TASK DIRECTIONS
Each line from the one containing "The width and" through the last line of the data below should be printed exactly, please, with any pictures omitted.

(Stored entries)
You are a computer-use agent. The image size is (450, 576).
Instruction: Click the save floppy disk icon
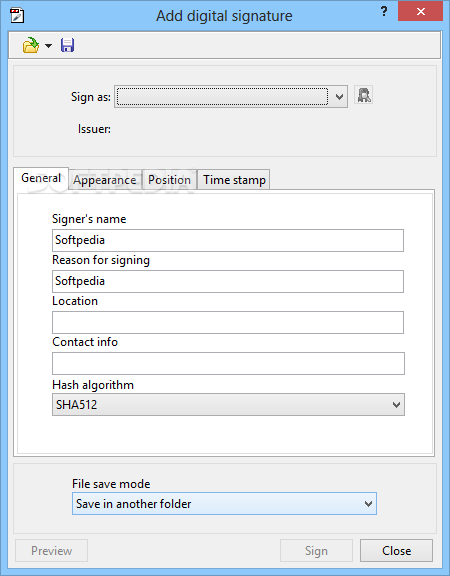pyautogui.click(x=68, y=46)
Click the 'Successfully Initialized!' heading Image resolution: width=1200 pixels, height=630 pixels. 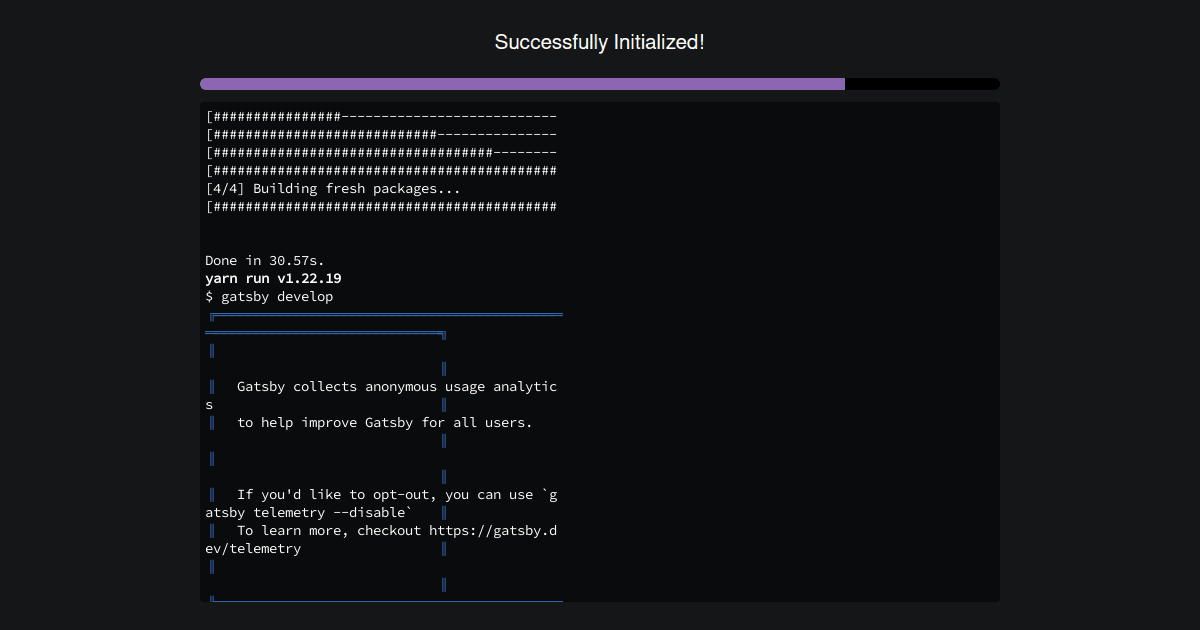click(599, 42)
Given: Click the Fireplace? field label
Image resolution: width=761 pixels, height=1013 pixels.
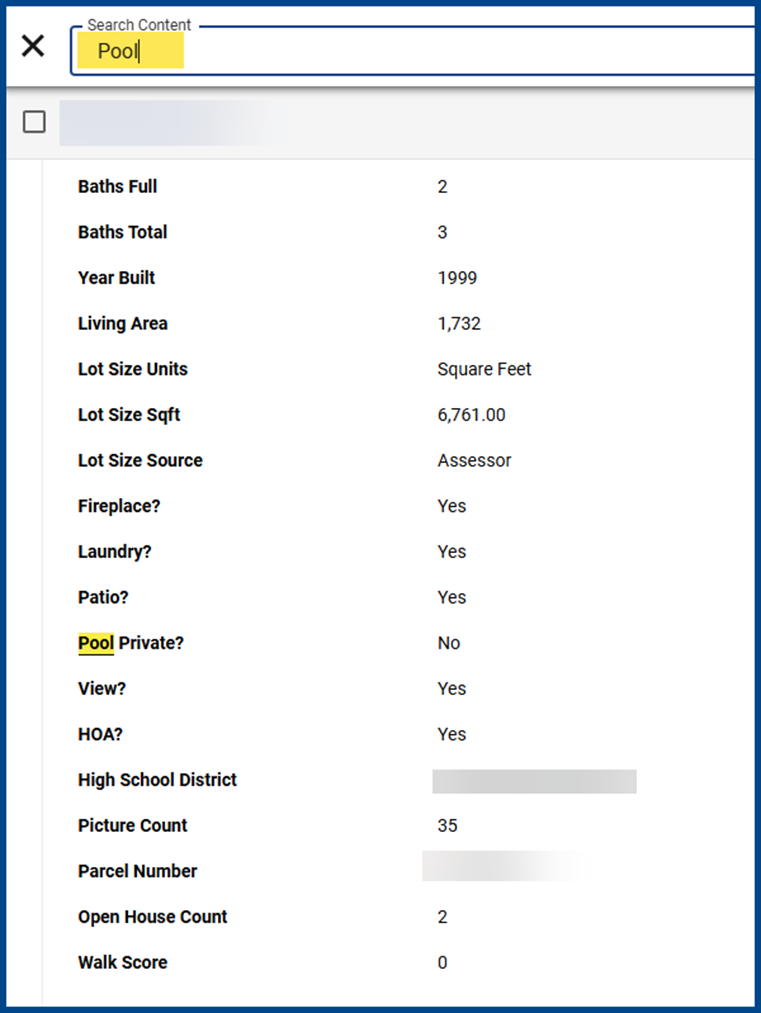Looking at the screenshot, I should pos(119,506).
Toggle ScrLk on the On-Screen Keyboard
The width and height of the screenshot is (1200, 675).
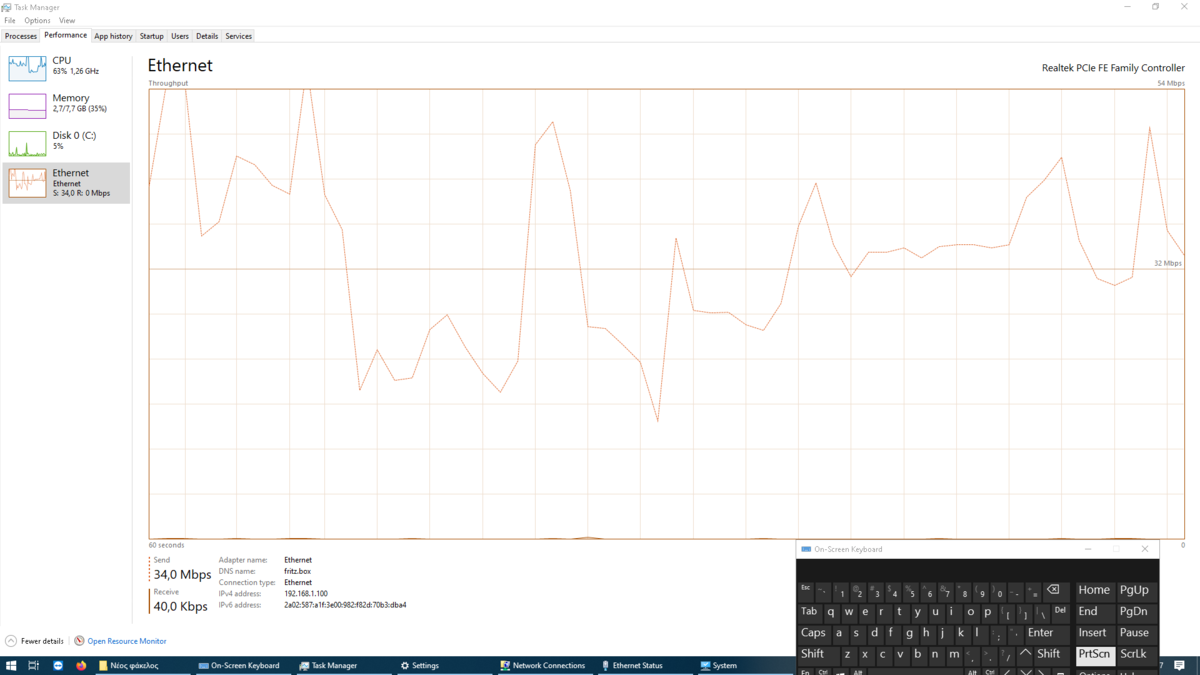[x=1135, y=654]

ANSWER BOX
The width and height of the screenshot is (1200, 675).
[x=1135, y=654]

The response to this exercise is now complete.